Static and dynamic pattern recognition, complex dynamic system modelling, Deep Learning on Big-Data, time-series filtering and forecasting, multi sensors data-fusion.



Text books and papers

  • A. Uncini, Computational and Machine Intelligence, Lecture notes ed. 2015. available (only) at A4Z copy center, (via della Polveriera, 13, 00184 Roma).

  • A. P. Engelbrecht, Computational Intelligence: An Introduction, Second Edition, John Wiley & Sons, 2008.
  • Li Deng and Dong Yu, Deep Learning Methods and Applications, Foundations and Trends in Signal Processing 7:3-4, 2014
  • Y. LeCun, Y. Bengio, G. Hinton, Deep Learning, Nature, May 2015


Further reading books

  • S. Haykin, “Neural Networks”, MacMillan College Publishing Company, NY, 2009.

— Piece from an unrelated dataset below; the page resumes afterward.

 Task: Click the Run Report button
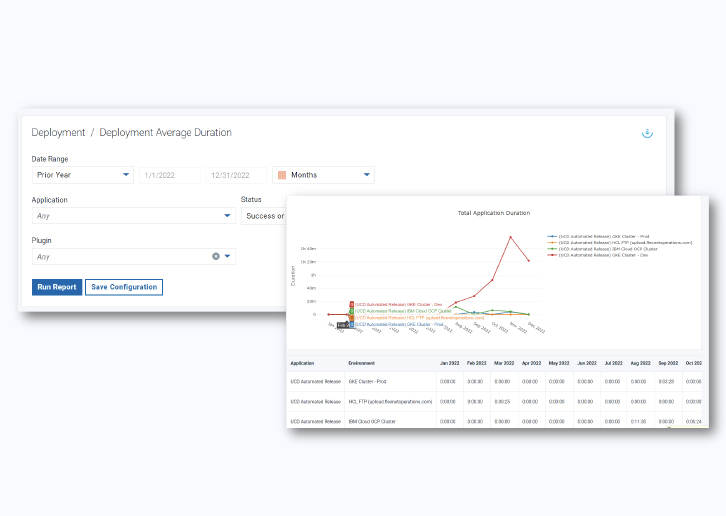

  • Thomas Weise, “Global Optimization Algorithms Theory and Applications”, University of Kassel,

  • R.O. Duda e P.E. Hart, “Pattern Classification and Scene Analysis”, J. Wiley & Sons, 1973 (MAT 68-1973-03IN, ING2 EL.0069).

  • J.-S.R. Jang, C.-T. Sun, E. Mizutani, “Neuro-Fuzzy and Soft Computing”, Prentice Hall, 1997.

  • A. Uncini, Fundamentals of Adaptive Signal Processing - Springer, Febrary 2015.